Too many people are returning to the hospital.

These transfers can increase the risks to the patient including delirium, medication errors, falls, and infection. Medicare, Medicaid, and private insurance pay out hundreds of millions of dollars each year in the process.  The majority of these re-hospitalizations are preventable according to most studies.  Health care professionals believe that the high readmission rates for patients  are due to two main factors:  inadequate relay of information by hospital discharge planners to the patient and poor patient compliance with care instructions.  With these changes in Medicare, hospitals should be taking steps to address this problem. This will require a change in the mindset of hospital administrators.

In order to accomplish this change, the hospitals need to improve the discharge process and keep a closer eye on the patients after they leave.  For those patients that are discharged back to a nursing facility, the hospital will have easier time. The facility has trained staff that help ensure that the patient complies with the care instructions and avoid returning to the hospital.

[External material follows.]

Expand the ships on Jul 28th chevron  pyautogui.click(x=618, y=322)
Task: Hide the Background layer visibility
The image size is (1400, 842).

For those patients returning to their homes and not having any help from family or friends, the hospitals should suggest that the patient involve an outside agency such as Thrive at Home to help with care.  This can help ensure that the patient is able to follow the instructions given by the discharge staff at the hospital and begin the process of the return the healthfulness.  The agency will provide a caregiver that will help with carrying out the hospital instructions as well as help with the activities of daily living.  For the most part this service is paid by the patient or the patients’ family. This is no easy task for the discharge planners at the hospital since the hospital doesn’t know the financial status of the patient.  As this rule takes affect, the hospitals will find that they have patients that need private duty services. Some can afford the services and some of them can’t.    It should become policy that the discharge planners give the patient or the families a list of the agencies in the area that provide private duty services. The family can contact the agency directly and discuss whether the service might be valuable for the family and whether it is something they would be willing to pay for.